What this task involves
Select every line in the listing below that contains the word "avatar", matching case exactly.

Input data

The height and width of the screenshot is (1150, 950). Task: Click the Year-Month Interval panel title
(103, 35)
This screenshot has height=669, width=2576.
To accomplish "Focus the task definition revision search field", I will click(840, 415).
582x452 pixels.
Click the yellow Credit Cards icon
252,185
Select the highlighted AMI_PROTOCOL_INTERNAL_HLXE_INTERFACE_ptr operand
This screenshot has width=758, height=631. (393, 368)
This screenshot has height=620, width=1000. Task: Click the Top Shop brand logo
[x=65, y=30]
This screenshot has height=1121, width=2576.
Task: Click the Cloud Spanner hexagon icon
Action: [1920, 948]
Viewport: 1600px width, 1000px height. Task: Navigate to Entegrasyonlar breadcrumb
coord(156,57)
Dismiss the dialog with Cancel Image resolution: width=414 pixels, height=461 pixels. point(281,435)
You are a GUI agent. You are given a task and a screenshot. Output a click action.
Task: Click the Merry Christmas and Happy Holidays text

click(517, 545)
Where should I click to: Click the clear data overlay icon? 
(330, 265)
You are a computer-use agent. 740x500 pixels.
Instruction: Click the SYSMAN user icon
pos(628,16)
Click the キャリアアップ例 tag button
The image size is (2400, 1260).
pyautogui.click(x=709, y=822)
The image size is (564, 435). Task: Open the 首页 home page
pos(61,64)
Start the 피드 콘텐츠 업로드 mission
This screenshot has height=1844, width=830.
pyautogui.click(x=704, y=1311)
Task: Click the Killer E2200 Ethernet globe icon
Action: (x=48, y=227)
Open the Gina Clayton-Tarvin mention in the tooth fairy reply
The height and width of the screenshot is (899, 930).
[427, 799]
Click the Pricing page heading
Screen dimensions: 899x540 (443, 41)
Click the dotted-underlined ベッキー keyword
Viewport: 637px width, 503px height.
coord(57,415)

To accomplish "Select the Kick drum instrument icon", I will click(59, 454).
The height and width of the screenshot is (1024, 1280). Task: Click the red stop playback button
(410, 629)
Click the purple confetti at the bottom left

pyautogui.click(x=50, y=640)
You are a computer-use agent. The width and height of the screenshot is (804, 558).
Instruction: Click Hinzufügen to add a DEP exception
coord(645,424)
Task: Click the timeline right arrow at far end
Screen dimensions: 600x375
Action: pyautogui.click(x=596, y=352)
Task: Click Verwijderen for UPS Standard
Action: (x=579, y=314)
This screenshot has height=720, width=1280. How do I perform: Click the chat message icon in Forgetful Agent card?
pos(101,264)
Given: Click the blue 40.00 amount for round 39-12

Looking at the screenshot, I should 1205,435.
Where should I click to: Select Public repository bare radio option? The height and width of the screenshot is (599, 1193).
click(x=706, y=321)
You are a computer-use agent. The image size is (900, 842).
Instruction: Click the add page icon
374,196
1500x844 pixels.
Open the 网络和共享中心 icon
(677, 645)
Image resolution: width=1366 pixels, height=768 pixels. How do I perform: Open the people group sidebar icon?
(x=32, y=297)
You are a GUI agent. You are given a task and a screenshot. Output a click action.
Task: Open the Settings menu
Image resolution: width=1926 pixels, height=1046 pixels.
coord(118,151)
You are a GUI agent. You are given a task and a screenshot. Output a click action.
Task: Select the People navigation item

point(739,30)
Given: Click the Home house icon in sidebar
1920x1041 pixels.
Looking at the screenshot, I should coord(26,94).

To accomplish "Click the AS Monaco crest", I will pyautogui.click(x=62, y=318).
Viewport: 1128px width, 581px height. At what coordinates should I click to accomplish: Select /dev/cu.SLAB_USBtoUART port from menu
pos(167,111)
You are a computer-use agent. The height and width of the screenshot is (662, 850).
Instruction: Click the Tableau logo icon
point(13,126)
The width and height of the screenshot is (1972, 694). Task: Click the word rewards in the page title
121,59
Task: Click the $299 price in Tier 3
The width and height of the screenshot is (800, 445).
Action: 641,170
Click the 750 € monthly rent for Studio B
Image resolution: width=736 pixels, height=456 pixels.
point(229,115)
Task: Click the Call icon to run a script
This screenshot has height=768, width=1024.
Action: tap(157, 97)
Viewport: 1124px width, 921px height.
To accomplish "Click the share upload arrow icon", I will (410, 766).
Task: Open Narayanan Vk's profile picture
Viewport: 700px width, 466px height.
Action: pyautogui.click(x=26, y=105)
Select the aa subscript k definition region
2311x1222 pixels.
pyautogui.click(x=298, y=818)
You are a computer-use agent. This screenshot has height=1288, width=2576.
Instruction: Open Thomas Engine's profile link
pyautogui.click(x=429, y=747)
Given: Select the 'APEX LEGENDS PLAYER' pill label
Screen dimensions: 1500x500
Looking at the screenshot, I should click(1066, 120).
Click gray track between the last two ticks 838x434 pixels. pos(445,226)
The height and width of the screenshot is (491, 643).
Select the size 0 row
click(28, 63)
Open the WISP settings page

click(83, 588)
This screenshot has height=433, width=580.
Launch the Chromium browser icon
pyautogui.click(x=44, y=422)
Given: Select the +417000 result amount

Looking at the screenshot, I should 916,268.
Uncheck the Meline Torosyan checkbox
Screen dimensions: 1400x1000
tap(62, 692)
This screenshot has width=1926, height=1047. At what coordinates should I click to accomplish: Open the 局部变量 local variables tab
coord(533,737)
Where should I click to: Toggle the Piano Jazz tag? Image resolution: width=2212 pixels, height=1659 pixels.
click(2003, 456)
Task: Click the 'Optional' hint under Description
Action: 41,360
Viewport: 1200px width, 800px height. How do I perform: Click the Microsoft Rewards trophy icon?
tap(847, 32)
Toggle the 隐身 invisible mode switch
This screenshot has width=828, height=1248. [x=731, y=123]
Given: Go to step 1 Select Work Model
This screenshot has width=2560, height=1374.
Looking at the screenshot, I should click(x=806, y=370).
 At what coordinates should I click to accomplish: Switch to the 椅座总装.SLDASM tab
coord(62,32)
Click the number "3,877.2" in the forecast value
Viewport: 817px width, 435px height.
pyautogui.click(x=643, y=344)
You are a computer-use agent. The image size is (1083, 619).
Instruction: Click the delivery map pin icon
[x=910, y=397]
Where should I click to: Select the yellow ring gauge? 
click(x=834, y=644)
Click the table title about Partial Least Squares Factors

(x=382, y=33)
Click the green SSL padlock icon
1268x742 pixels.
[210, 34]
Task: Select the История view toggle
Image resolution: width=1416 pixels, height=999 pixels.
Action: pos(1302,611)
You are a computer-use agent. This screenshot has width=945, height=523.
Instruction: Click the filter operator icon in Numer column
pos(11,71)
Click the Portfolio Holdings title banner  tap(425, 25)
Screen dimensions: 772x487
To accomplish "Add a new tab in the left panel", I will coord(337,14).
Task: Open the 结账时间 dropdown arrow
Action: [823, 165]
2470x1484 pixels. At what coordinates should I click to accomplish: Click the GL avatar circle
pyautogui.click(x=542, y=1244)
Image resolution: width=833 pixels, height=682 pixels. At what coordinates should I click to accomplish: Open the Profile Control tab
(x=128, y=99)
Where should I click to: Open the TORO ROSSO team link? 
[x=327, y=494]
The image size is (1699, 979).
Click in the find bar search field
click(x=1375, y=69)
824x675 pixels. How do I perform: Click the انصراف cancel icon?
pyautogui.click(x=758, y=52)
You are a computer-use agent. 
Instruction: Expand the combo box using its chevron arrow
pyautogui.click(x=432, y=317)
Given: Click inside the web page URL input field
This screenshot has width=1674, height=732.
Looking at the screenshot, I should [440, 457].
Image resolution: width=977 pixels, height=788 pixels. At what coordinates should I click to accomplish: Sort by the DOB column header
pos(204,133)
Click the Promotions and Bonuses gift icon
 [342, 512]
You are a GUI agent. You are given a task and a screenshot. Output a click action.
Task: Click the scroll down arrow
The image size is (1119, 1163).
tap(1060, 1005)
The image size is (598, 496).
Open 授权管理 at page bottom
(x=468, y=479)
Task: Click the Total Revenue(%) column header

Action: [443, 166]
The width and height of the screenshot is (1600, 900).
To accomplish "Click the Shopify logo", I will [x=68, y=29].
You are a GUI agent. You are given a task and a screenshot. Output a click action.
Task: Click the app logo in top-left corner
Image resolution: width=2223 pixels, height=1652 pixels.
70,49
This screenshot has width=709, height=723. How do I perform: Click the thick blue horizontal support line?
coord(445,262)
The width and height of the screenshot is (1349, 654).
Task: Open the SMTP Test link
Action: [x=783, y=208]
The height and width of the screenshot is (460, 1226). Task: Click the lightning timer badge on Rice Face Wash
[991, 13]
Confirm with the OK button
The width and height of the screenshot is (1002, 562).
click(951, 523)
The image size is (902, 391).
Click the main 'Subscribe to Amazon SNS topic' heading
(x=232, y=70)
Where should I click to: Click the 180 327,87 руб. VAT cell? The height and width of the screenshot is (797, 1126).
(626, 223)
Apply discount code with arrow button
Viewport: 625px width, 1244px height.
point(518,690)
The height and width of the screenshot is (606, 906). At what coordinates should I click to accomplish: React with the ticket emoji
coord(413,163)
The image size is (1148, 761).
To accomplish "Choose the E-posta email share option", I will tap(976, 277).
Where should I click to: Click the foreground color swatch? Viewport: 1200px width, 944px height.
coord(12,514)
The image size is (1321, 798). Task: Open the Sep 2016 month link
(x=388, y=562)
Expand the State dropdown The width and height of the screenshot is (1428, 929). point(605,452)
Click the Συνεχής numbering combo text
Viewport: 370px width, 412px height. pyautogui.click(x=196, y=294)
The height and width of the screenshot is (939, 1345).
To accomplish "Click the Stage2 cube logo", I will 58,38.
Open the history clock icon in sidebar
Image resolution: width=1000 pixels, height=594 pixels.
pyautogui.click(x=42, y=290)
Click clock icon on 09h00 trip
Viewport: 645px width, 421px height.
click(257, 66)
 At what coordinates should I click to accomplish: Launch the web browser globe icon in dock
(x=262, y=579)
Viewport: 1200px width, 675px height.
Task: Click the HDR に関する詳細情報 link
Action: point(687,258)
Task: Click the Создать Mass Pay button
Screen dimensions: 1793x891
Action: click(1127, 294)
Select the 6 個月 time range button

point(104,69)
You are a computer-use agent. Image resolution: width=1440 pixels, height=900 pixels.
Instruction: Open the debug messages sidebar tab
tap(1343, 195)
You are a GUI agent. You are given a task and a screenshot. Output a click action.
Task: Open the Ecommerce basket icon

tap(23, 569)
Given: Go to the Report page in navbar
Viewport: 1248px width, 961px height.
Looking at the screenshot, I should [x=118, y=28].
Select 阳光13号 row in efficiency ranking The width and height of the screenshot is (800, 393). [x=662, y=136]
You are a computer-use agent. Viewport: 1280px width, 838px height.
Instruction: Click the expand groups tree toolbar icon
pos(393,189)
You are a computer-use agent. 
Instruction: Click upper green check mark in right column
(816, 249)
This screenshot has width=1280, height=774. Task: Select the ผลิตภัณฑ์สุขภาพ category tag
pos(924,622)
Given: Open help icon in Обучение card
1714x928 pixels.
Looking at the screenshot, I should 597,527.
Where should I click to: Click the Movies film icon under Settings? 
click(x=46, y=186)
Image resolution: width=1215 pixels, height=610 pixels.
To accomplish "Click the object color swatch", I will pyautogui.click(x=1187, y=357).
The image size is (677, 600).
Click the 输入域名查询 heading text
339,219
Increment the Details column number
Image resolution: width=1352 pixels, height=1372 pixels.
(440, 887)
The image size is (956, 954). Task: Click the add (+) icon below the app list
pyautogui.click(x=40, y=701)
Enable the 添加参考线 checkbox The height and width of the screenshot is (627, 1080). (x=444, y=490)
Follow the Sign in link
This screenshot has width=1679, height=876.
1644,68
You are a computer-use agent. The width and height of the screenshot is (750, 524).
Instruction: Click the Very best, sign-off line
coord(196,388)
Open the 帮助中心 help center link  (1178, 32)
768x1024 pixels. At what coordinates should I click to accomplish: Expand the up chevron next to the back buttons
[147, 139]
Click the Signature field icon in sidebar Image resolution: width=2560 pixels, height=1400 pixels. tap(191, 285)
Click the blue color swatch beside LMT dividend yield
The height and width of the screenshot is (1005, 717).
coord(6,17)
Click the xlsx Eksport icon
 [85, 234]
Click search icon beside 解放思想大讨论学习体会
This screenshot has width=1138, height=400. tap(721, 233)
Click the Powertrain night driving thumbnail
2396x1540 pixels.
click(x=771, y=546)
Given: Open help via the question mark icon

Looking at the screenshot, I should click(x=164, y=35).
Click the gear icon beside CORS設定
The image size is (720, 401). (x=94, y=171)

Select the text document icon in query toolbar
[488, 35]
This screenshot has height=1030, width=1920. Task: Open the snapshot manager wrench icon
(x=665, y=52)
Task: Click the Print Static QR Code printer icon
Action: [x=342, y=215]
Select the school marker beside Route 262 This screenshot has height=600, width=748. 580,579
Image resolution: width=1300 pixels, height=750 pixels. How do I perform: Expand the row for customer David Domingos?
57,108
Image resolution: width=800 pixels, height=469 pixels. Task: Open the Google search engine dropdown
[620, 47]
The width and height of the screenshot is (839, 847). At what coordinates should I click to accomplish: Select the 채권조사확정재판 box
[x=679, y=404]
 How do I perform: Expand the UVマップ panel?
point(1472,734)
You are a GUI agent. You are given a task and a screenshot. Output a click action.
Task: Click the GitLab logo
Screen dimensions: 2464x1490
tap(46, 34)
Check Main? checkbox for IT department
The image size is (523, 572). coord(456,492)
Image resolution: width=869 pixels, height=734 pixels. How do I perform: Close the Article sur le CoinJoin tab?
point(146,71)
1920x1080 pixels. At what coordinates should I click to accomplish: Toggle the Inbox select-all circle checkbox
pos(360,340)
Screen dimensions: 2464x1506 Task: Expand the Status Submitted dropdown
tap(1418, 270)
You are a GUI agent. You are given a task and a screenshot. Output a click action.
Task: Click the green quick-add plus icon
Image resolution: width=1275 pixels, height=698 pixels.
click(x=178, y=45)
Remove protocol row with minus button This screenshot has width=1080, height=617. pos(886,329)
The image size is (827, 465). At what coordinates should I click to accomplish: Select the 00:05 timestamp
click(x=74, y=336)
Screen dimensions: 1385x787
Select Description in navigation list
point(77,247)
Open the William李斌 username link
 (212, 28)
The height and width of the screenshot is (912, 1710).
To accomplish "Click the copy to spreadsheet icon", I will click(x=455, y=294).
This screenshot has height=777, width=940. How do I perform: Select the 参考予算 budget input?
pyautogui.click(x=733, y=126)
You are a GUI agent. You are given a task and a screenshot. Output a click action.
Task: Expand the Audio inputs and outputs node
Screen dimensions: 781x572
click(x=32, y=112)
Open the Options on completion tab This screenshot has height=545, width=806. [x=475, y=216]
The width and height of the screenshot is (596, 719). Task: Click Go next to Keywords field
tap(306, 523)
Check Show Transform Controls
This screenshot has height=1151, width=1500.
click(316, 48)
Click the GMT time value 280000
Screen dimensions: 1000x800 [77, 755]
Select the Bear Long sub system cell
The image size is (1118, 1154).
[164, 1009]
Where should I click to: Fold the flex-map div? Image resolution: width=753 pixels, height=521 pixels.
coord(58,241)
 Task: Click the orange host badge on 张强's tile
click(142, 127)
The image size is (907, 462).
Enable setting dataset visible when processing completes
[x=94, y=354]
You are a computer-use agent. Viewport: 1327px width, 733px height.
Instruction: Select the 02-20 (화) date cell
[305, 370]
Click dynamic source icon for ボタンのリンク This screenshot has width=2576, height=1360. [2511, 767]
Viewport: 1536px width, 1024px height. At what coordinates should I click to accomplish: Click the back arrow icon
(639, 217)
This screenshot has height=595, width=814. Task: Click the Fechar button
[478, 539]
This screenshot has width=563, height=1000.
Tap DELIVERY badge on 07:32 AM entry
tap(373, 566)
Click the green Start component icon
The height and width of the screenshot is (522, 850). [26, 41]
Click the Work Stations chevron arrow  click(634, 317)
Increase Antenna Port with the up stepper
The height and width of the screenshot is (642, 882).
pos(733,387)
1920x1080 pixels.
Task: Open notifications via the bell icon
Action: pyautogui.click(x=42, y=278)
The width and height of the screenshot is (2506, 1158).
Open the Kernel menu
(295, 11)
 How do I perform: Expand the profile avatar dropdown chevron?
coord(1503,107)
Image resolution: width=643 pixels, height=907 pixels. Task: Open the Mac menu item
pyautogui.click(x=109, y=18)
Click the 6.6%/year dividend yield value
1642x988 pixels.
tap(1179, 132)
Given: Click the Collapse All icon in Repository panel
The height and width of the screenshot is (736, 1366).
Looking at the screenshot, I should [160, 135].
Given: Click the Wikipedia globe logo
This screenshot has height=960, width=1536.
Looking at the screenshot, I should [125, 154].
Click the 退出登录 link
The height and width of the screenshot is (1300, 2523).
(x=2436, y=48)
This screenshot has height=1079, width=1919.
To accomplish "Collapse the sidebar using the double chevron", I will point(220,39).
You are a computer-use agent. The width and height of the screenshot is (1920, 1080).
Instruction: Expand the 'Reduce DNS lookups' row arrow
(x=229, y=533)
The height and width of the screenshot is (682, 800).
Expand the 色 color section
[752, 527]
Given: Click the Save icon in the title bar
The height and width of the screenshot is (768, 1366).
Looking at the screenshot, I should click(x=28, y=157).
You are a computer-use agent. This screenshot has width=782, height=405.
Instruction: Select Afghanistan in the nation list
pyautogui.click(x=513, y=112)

The answer
2470x1484 pixels. At what coordinates should I click to accomplish: Click the GL avatar circle
 How do I perform: Expand the profile avatar dropdown chevron?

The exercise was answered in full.